Open DanielDoehring opened 4 weeks ago

DanielDoehring commented 4 weeks ago

During my recent ventures into floating point data types beyond Float64 I encountered crashing simulations/callbacks when not being careful.

In particular,

# Reinterpret the solution array as an array of conservative variables,
# compute the solution variables via broadcasting, and reinterpret the
# result as a plain array of floating point numbers
data = Array(reinterpret(eltype(u),
                         solution_variables.(reinterpret(SVector{nvariables(equations),
                                                                 eltype(u)}, u),
                                             Ref(equations))))
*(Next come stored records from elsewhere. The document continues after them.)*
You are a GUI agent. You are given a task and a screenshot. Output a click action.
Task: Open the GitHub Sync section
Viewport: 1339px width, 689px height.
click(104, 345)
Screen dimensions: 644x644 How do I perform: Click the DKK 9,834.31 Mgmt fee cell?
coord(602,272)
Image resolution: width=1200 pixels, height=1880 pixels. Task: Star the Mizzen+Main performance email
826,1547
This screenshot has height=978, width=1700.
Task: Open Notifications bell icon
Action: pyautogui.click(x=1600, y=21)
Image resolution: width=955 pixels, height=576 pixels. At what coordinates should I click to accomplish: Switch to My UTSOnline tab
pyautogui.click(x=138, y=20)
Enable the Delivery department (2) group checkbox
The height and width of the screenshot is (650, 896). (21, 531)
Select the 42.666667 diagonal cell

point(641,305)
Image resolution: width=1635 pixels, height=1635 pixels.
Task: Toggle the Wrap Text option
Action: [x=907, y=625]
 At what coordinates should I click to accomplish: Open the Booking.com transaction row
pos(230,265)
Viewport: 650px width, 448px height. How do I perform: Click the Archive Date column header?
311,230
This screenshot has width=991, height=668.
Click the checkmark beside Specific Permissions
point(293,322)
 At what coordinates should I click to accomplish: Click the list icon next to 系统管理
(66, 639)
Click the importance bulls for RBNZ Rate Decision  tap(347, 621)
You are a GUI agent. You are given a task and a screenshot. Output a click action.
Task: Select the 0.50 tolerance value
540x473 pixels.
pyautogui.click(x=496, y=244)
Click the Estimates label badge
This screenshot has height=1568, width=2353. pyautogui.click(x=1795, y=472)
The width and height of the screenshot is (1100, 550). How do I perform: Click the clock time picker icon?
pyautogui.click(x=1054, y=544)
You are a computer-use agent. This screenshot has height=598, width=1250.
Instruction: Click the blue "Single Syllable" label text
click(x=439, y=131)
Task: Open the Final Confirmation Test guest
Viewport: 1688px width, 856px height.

# Find out variable count by looking at output from `solution_variables` function
n_vars = size(data, 1)

is dangerous if datatypes are not consistent across solver, equations, mesh, ode, callbacks etc.

We use this hack at different places: https://github.com/search?q=repo%3Atrixi-framework%2FTrixi.jl+%22n_vars+%3D+size%28%22&type=code

jlchan commented 4 weeks ago

I'm trying to see the issue - is n_vars computed incorrectly if eltype(u) is not Float64 or Float32? I would have guessed that eltype(u) deals with changes in the data type.

DanielDoehring commented 4 weeks ago

Yeah I think it is not obvious. The way I encountered this issue was when I changed solver and mesh datatype to Float32 but forgot to change equation datatype as well.

In that case I think the Ref(equations) part is causing the trouble, as we have for that scenario:

eltype(u) Float32
Ref(equations) Base.RefValue{IdealGlmMhdEquations2D{Float64}}(IdealGlmMhdEquations2D with 9 variables)

which then spawned an 18-dimensional array.

ranocha commented 4 weeks ago

The fix is to materialize

solution_variables.(reinterpret(SVector{nvariables(equations), eltype(u)}, u),
                    Ref(equations))))

first and use the eltype of its eltype for reinterpret. Right now, the code assumes that you do not change some types.

Either way, mixing difference precisions of the solver, the mesh, and the equations is not good.